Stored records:
----

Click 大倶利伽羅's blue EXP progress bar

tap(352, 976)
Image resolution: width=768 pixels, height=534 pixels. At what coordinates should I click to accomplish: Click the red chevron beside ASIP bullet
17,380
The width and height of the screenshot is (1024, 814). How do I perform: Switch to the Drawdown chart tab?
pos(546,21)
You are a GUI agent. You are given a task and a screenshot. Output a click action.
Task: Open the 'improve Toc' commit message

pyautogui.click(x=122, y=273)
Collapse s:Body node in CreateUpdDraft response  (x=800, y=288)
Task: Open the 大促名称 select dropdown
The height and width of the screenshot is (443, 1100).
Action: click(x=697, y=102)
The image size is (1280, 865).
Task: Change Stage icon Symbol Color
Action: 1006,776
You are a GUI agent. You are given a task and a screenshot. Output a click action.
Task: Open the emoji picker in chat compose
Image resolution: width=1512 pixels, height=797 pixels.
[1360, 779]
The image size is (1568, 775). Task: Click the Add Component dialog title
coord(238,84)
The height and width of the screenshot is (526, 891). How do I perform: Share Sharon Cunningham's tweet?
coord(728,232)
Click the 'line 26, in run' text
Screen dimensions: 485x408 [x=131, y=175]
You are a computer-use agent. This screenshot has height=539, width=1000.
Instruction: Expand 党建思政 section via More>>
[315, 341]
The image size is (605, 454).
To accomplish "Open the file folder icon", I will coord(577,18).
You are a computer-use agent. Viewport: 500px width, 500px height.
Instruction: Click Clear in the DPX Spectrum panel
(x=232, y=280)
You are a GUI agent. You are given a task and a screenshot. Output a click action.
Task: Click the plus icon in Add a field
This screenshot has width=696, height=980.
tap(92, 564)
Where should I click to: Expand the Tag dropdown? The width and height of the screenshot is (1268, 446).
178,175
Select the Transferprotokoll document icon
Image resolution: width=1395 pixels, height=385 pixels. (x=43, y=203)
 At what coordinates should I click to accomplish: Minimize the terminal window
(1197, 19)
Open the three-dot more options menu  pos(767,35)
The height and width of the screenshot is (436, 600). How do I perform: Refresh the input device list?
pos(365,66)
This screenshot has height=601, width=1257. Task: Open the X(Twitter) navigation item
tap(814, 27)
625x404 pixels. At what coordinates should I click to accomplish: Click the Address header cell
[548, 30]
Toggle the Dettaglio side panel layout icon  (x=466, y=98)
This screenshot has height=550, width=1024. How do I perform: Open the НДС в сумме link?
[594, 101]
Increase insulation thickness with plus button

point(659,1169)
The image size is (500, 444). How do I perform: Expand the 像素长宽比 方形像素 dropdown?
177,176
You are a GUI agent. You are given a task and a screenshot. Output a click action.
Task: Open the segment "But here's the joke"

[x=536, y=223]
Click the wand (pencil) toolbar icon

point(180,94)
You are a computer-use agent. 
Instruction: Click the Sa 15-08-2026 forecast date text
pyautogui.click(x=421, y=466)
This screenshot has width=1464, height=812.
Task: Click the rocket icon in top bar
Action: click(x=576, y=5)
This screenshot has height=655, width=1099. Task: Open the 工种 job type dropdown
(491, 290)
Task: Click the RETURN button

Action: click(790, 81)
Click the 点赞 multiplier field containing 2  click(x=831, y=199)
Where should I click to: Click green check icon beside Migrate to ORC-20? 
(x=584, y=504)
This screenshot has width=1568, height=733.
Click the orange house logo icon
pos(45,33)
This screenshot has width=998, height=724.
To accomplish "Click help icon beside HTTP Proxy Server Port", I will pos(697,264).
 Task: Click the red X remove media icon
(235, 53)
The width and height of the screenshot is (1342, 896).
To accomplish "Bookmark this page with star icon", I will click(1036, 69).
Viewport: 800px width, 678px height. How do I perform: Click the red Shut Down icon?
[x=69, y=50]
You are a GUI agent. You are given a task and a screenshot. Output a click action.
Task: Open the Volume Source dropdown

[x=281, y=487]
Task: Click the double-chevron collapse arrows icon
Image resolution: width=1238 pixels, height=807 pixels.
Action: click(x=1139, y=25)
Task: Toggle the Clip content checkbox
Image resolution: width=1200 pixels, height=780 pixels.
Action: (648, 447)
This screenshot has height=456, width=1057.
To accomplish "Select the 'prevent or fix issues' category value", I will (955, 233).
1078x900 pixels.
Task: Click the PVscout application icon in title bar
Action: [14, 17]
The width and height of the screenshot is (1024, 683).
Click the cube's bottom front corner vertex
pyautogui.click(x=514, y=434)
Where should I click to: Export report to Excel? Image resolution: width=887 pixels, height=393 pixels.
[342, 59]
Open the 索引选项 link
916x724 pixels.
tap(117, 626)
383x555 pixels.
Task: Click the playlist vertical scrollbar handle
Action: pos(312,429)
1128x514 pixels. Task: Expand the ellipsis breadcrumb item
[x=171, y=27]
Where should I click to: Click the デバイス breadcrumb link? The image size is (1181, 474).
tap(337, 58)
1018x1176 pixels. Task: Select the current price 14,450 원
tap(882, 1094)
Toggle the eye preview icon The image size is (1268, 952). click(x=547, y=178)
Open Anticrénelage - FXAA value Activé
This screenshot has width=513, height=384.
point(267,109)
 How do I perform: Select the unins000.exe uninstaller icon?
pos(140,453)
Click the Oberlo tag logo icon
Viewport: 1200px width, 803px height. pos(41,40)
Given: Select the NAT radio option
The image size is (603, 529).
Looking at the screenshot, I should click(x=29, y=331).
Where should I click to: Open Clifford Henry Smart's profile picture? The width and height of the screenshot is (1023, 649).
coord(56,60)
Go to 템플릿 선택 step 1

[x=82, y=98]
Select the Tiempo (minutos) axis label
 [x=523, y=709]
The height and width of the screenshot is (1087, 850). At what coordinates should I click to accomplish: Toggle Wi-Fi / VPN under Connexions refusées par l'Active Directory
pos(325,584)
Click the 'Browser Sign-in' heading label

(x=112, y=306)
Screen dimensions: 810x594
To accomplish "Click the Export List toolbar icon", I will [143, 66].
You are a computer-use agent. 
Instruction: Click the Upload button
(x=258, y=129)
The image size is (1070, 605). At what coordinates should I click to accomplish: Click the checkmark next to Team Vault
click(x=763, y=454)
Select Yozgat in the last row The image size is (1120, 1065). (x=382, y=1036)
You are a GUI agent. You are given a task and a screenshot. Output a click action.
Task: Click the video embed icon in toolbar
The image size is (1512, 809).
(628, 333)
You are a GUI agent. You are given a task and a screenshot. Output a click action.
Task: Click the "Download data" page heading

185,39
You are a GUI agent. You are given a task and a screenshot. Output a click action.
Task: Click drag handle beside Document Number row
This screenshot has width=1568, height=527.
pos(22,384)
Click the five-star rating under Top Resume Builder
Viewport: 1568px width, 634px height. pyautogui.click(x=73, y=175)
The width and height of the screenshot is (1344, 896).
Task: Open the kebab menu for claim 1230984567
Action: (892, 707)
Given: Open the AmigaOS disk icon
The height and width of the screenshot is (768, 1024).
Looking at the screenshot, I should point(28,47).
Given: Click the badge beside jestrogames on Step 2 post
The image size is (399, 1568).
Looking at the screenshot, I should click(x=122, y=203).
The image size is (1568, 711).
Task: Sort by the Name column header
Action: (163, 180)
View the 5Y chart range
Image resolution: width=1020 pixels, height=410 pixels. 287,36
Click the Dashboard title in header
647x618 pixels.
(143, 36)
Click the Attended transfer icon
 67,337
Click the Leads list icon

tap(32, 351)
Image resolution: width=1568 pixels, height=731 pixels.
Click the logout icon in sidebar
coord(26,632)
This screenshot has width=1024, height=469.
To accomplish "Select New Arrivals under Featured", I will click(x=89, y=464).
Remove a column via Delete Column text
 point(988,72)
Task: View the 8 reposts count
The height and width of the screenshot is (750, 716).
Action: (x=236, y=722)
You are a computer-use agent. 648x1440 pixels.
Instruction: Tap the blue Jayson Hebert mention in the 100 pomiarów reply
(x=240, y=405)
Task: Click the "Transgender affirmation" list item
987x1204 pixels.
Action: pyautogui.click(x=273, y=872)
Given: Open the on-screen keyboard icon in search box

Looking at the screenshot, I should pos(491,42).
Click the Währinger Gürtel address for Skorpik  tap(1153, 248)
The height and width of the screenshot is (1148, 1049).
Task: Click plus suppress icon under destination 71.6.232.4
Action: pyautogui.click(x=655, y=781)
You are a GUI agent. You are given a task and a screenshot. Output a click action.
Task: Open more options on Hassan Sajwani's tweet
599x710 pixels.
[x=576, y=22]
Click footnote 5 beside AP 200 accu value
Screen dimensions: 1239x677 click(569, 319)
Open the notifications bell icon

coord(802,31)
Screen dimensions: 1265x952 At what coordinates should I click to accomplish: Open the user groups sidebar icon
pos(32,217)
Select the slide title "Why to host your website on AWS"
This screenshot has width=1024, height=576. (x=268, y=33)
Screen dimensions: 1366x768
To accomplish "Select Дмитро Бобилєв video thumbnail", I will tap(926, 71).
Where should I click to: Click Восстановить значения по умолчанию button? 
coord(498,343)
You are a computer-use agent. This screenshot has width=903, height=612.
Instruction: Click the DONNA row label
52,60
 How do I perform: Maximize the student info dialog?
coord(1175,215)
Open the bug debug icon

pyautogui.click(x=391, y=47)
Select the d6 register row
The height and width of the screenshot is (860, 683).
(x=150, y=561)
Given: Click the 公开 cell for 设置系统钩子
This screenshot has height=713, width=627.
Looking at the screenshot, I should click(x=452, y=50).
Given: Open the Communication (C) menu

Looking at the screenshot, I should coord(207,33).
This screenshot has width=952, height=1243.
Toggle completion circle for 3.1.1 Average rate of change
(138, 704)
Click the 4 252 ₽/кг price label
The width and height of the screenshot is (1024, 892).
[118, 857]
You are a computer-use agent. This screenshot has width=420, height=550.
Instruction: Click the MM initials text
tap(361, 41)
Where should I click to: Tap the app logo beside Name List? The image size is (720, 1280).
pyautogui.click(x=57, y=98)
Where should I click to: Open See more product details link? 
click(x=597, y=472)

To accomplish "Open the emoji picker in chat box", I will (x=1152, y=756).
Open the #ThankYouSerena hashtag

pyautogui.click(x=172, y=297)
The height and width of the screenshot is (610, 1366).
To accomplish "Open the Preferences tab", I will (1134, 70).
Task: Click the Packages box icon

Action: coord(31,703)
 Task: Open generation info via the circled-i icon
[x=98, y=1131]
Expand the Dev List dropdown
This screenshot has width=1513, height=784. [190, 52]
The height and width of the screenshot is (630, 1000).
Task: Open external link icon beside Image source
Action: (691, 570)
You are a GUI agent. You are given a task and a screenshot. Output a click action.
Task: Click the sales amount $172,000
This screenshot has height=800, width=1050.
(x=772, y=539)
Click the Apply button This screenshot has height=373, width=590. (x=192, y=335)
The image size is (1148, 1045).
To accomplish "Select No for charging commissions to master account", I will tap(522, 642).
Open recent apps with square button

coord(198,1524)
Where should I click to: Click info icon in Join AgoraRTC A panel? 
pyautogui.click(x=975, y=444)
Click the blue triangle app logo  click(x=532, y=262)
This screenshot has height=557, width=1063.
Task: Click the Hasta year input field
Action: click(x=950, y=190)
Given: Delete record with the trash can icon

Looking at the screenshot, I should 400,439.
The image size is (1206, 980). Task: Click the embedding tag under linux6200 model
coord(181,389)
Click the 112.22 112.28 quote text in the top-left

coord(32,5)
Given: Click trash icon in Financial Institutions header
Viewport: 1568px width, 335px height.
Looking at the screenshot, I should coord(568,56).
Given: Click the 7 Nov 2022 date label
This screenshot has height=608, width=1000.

----

*Problem details*
Your answer should be the lines above from the one containing "Task: Click the RETURN button" through the one containing "Task: Click the double-chevron", copied exactly and with both ends kept.

*Solution for this exercise*
Task: Click the RETURN button

Action: click(790, 81)
Click the 点赞 multiplier field containing 2  click(x=831, y=199)
Where should I click to: Click green check icon beside Migrate to ORC-20? 
(x=584, y=504)
This screenshot has width=1568, height=733.
Click the orange house logo icon
pos(45,33)
This screenshot has width=998, height=724.
To accomplish "Click help icon beside HTTP Proxy Server Port", I will pos(697,264).
 Task: Click the red X remove media icon
(235, 53)
The width and height of the screenshot is (1342, 896).
To accomplish "Bookmark this page with star icon", I will click(1036, 69).
Viewport: 800px width, 678px height. How do I perform: Click the red Shut Down icon?
[x=69, y=50]
You are a GUI agent. You are given a task and a screenshot. Output a click action.
Task: Open the Volume Source dropdown

[x=281, y=487]
Task: Click the double-chevron collapse arrows icon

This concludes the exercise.